Fifteenth Day of Advent

This illustration from A Snow Baby: merry rhymes for pleasant times by G. Clifton Bingham (published by Ernest Nister, 1889) is of a small snow figure made out of actual snow, but snow babies, as solid figurines that wouldn’t melt, evolved out of early 19th century German cake decorations made from flour, sugar and gum, called tannenbaumkanfekt, used to decorate cakes and Christmas trees. The most popular were zuckerpuppes, or sugar dolls, which people used to create snow scenes underneath their Christmas trees, along with figurines of polar bears and igloos. Later on confectioners introduced versions made of marzipan.

The oldest snow babies were made in Germany in the 1890s out of bisque porcelain, white unglazed porcelain with a matte, textured finish. The little figurines sported all-in-one snowsuits with a roughened texture made to resemble snowflakes, and painted faces. They were popular with mothers of the time because they were reusable cake decorations, but were probably less favoured by children than the sugar variety!

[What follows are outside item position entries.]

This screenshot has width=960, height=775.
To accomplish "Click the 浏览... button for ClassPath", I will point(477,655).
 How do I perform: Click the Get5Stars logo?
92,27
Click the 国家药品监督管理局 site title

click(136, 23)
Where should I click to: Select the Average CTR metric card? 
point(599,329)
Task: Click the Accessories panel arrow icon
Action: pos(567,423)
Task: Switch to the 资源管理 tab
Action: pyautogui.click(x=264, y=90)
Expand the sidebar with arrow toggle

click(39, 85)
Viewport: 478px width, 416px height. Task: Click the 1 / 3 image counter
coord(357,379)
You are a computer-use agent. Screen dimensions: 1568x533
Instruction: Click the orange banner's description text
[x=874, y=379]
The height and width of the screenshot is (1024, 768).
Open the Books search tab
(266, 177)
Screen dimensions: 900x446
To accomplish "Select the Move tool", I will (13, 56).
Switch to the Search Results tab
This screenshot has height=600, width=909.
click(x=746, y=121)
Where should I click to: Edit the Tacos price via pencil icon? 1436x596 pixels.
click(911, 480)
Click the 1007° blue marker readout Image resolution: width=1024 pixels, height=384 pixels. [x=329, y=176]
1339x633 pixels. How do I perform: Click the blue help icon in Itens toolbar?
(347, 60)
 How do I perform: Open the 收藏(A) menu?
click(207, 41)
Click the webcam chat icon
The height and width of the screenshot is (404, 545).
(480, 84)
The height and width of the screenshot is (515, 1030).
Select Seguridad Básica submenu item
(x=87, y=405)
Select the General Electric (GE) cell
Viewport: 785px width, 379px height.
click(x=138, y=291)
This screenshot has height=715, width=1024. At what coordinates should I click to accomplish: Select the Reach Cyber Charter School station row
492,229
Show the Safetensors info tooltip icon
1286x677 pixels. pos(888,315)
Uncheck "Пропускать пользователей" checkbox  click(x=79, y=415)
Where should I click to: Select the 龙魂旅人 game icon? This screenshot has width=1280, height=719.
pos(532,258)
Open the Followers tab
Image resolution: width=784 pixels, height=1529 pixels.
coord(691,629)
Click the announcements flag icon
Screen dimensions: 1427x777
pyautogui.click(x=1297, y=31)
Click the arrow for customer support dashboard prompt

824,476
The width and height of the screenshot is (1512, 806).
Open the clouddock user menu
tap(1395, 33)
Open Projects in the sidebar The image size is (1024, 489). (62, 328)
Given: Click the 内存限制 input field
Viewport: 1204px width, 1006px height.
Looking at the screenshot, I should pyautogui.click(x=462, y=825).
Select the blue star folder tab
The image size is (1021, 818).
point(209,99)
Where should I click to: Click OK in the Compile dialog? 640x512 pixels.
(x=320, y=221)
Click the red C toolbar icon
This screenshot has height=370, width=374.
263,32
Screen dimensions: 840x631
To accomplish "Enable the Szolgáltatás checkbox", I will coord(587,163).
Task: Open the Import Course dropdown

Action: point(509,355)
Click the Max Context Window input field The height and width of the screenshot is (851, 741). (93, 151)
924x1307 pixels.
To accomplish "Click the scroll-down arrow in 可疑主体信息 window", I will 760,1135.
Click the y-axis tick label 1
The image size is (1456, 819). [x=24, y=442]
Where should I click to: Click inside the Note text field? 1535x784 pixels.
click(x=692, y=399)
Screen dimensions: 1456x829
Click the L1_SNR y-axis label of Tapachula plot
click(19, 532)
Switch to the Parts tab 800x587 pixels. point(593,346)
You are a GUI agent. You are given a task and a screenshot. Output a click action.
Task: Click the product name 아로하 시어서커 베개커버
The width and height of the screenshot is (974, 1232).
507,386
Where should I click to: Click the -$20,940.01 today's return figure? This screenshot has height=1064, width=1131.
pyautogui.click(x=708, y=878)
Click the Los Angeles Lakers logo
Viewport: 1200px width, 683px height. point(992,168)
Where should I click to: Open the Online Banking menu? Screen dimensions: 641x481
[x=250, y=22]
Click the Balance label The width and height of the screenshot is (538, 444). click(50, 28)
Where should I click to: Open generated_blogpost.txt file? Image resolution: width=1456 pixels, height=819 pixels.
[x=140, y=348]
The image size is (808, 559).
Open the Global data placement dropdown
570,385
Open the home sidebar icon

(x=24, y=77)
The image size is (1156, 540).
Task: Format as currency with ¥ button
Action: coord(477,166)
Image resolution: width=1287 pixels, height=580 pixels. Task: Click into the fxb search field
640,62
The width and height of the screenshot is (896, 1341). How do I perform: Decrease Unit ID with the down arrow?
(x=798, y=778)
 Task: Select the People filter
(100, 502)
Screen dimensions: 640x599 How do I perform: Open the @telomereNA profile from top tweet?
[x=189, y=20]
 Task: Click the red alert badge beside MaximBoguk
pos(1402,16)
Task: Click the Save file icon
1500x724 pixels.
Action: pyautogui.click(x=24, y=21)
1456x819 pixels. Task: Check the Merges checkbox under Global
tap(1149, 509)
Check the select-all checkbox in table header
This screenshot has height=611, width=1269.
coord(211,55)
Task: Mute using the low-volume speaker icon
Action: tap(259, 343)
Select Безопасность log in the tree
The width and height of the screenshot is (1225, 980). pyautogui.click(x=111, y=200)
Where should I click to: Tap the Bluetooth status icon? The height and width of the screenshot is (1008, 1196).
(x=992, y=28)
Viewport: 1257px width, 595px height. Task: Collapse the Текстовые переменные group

The appearance of these bisque snow baby dolls in the 1890s coincided with a story that captured the public imagination – that of the baby girl born in Greenland in 1893 while her father, Admiral Robert Peary, was on an expedition to the Arctic. She was the first non-indigenous baby to be born that far north, and was called a snow baby by the local indigenous Inuit. There is a book about this by Katherine Kirkpatrick called The Snow Baby: The Arctic Childhood of Robert E. Peary’s Daring Daughter.